Segundo ele, o sucesso no tratamento depende de múltiplos fatores. “É essencial o envolvimento da família durante e após o processo de recuperação".
"Não tem muito o que perder"
O psiquiatra Eduardo Araújo, que já foi coordenador da Rede de Atenção Psicossocial em Campo Grande, avalia que o modelo de tratamento, preconizado pelo governo federal, passa longe do ideal. “O que é oferecido ao paciente não é o melhor cenário”, diz.
Segundo ele, em geral, a oferta é de 15 dias no CAPS (Centros de Atenção Psicossocial), tempo insuficiente para que o paciente se restabeleça. “O tratamento não é simples. Não é só tomar remédio e ficar bem. Reconheço a importância do CAPS. Mas não é satisfatório, não é assim que deve ser feito”, lembra o profissional.
Uma vez no organismo, a pasta base é rápida. A fumaça chega ao pulmão, vai em segundos para o cérebro e aumenta, significativamente, o nível de dopamina. “Isso faz com que a pessoa se sinta cheia de poder, energia e autoconfiança. Mas toda a droga com efeito intenso é de curto período”, afirma Eduardo.
Minutos depois, a dopamina despenca e o efeito é severo. “Vêm a irritabilidade, a ansiedade e a angústia severa. A regra é essa, quando mais rápido for o efeito da droga, mais fácil de tornar dependente”.
Outro entrave nessa jornada, é de que o sucesso depende do tratamento individualizado. “Não tem como devolver uma pessoa para a rua e dizer: 'espero que não use a droga'”.

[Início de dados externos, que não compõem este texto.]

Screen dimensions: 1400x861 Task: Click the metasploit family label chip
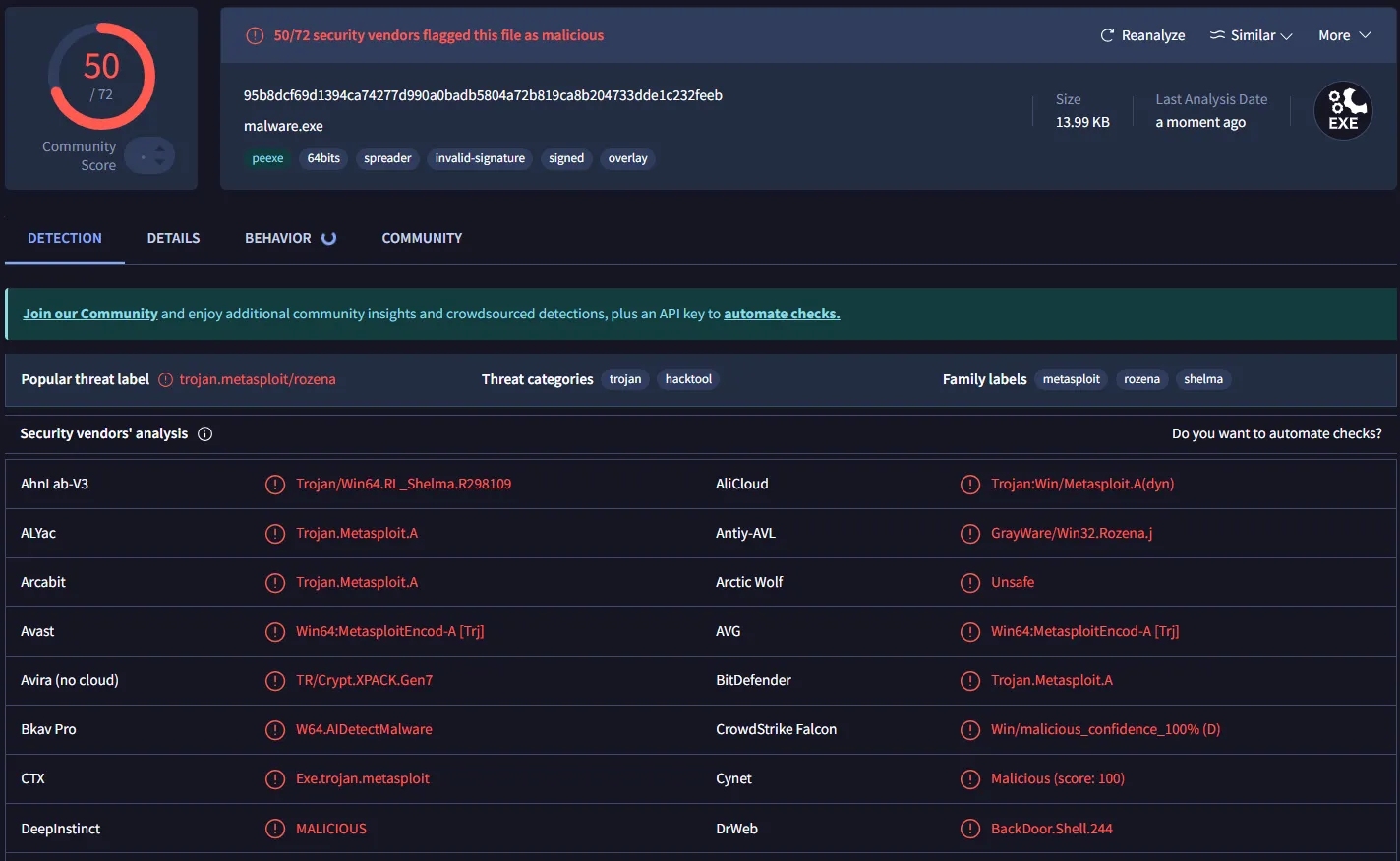[1071, 379]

No contexto social, o usuário, que já tem um problema de saúde, também enfrenta cenário adverso, como rompimento dos laços familiares, endividamento e ausência de rede de apoio. Por isso, em paralelo, deveria ser oferecida oportunidade de emprego. O especialista afirma que há o temor de que o dependente reverta o salário para a compra do entorpecente, mas é preciso ter um mínimo de recursos para traçar projeto de futuro.
“Tem gente que não tem muito o que perder. O nível de satisfação de vida é baixo. A pessoa tem que ter motivação a mais e manter a abstinência da droga”, diz o médico.

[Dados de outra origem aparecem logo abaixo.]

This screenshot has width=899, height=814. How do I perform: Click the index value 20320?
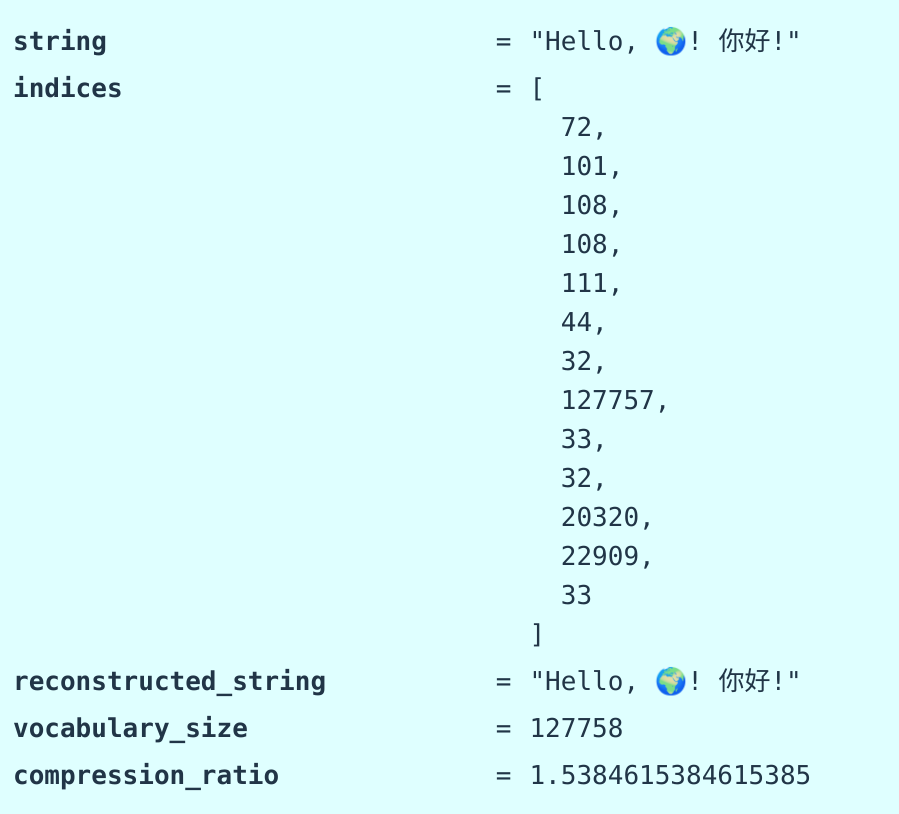click(600, 517)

“Um tsunami na vida do usuário”
Na psiquiatria, a dependência química é classificada como uma doença crônica e recorrente do cérebro, semelhante ao diabetes ou à hipertensão: pode ser controlada, mas não necessariamente “curada” de forma definitiva. Isso significa que a pessoa pode ficar anos ou até a vida inteira sem usar drogas, levando uma vida plena e funcional, mas continuará vulnerável a recaídas.
Estudos mostram que o cérebro de quem já desenvolveu dependência passa por mudanças químicas e estruturais que tornam o prazer, a motivação e o autocontrole diferentes do padrão. Com o tempo e o tratamento, o cérebro se readapta, mas a memória do uso e o risco de recaída permanecem.
Embora ainda existam poucos estudos brasileiros ou portugueses que apresentem uma “taxa de recuperação” específica para usuários de pasta base, o consenso entre especialistas é de que a dependência química tende a ter um caráter crônico e recorrente.
De acordo com manuais de referência da área médica, “a maioria dos que desenvolvem dependência desse tipo de entorpecente sofre várias recaídas, mesmo quando segue corretamente o tratamento”, conforme apontam pesquisadores da Faculdade de Medicina da UFMG (Universidade Federal de Minas Gerais).
Em outras palavras, o tratamento pode interromper o consumo por determinado período, mas manter a abstinência prolongada depende de uma combinação de fatores clínicos, psicológicos e sociais favoráveis.
Policiamento é resposta institucional
Nas áreas visitadas pela reportagem, como a antiga rodoviária e o entorno do Jockey Club, o policiamento é constante. A PM (Polícia Militar) informou, em nota, que mantém presença ostensiva para garantir a ordem pública, mas ressalta que a questão ultrapassa a esfera policial.
“A presença de pessoas em situação de rua é uma questão multifatorial, que envolve também as áreas de saúde, assistência social e urbanismo, incluindo imóveis abandonados. É essencial que os demais órgãos competentes continuem desenvolvendo ações nas suas áreas de atuação”, destacou a PM.
A reportagem questionou a Prefeitura de Campo Grande sobre as vagas disponíveis para internação e aguarda resposta.